* **SET EXERCISE**
Quote the passage of the dog agility article that runs between "Thanks to Bill" and "other internet sites.", inclusive.

* **SOURCE EXCERPT**

Thanks to Bill Gignac for this article. Northern California people can see his list of references at the end of the article or check out ELECTRIC VIZSLAs for other internet sites.
Our introduction to Dog Agility was the demonstration by the Bay Team at the Golden Gate Kennel club's annual show in February 1992. We were attracted by the fun and teamwork demonstrated by the human and canine participants. Our pursuit of agility started in earnest in the spring of 1994 after both our Vizslas, a two and one half year old dog and one and one half year old bitch, had the basics of obedience and we found a local agility trainer. Nan and I were interested in training to hunt, but long commutes to hunting cites and work schedules put us off. We live adjacent to a park, so regular weekday agility training seemed possible after procuring the required equipment.
Agility is an obstacle course in which the dog must perform the obstacles in the correct order and within the course time. Handlers can move about the ring with the dog, but are not permitted to touch the dog or obstacles. This is a team sport where the dog and handler form a partnership, and the most common reason for failure is a mistake on the part of the handler rather than the dog. Unlike Obedience no corrections are used; motivational training with toys or food is virtually universal. In practice, and even in many events, if an error is made handlers are being encouraged to keep the dog moving on an impromptu course to keep enthuasism high.
Agility courses are composed of four types of obstacles: jumps, tunnels, contacts and weave poles. Jumps are basically what you see in Obedience with the addition of a tire or hoop jump. In AKC agility knocking down a jump crossbar results in elimination at all levels. Tunnels can be either open tubes, or chutes with the entrance open and a fabric tube for the exit which lies flat until the dog runs through it. The contact obstacles usually consist of an A-frame (5.5 feet maximum height for AKC), teeter-totter, dog walk and pause table. Contact obstacles are named after the yellow regions (contact zones or contacts) that typically extend from each end of the obstacle 42 inches towards the center. Rules for contacts vary with agility association, but all associations require that the dog place at least one foot in the contact zone at the exiting end of the obstacle. Failure to place at least one foot in the contact zone results in elimination. Weave poles are the most difficult to teach obstacle, but also the most impressive to watch when performed by a master. A weave pole obstacle consists of 4 to 12 poles placed in a straight line and spaced approximately 20 inches apart. Dogs must always enter with the first pole on their left shoulder. Weave poles are not allowed in AKC novice agility, the beginning level.

* **DATA**
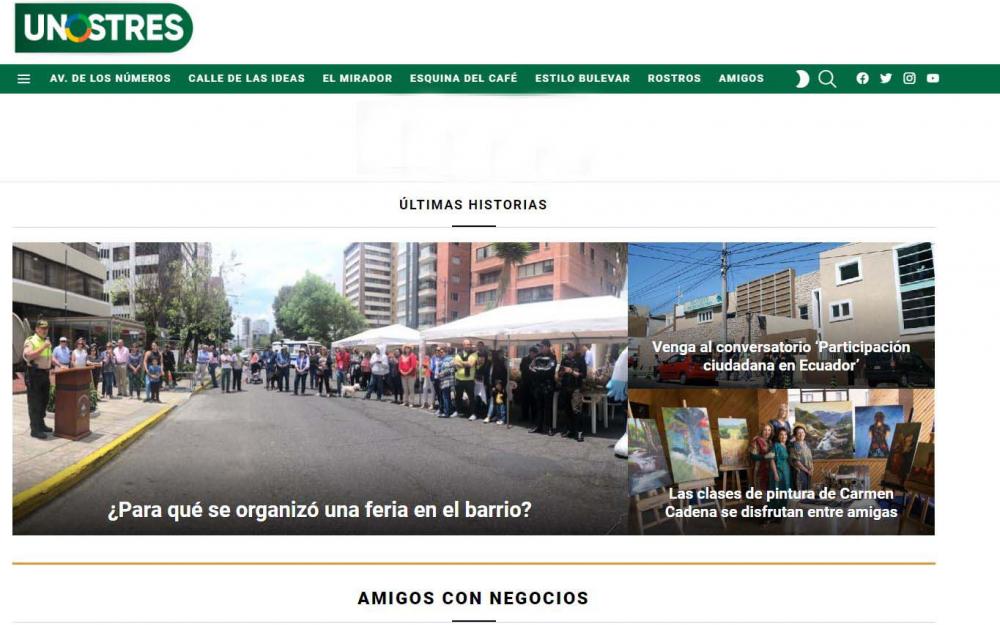Image resolution: width=1000 pixels, height=625 pixels.
Task: Go to Amigos in navigation bar
Action: [741, 79]
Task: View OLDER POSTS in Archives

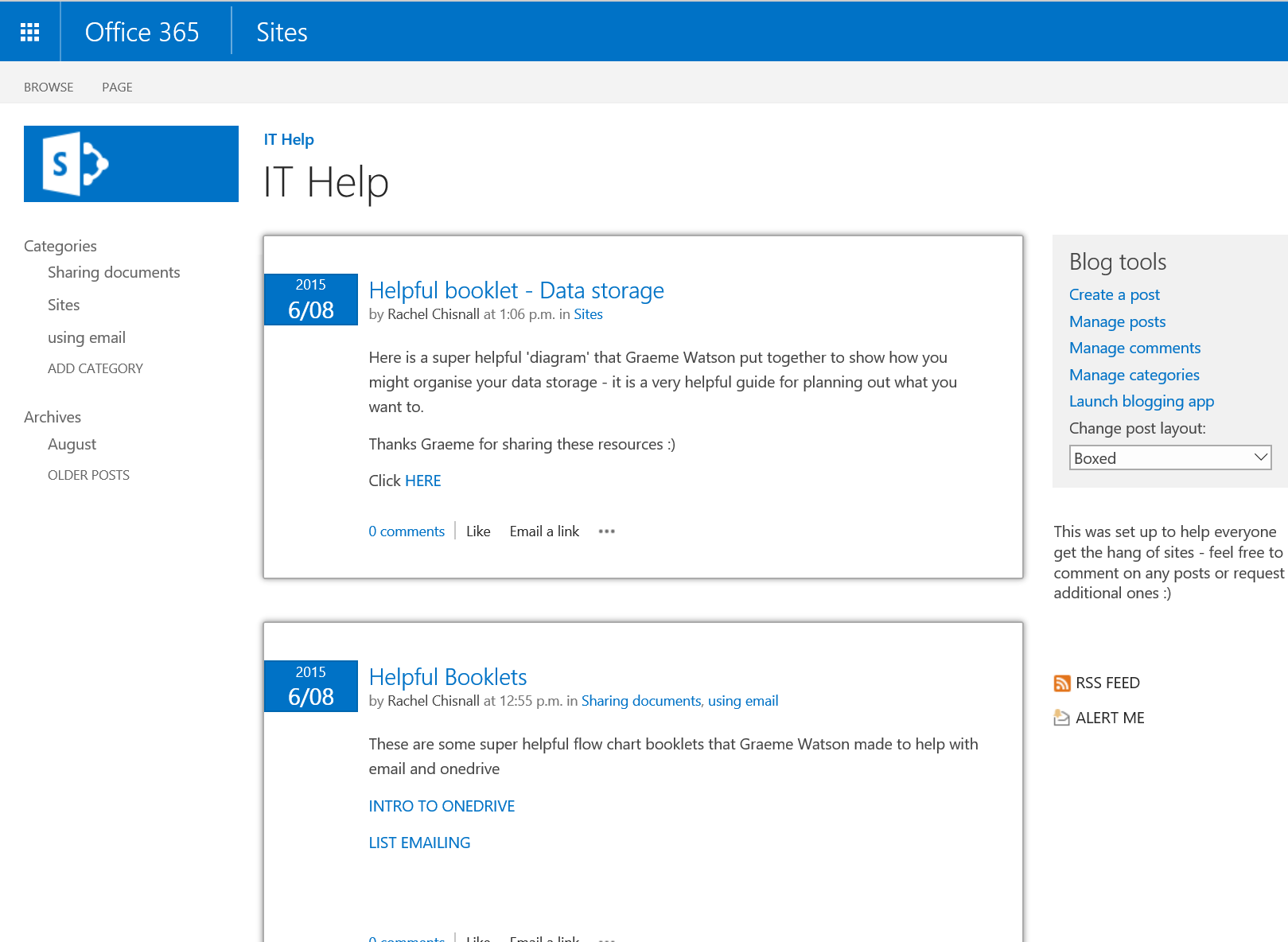Action: coord(88,475)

* **CORRECT RESPONSE**
Thanks to Bill Gignac for this article. Northern California people can see his list of references at the end of the article or check out ELECTRIC VIZSLAs for other internet sites.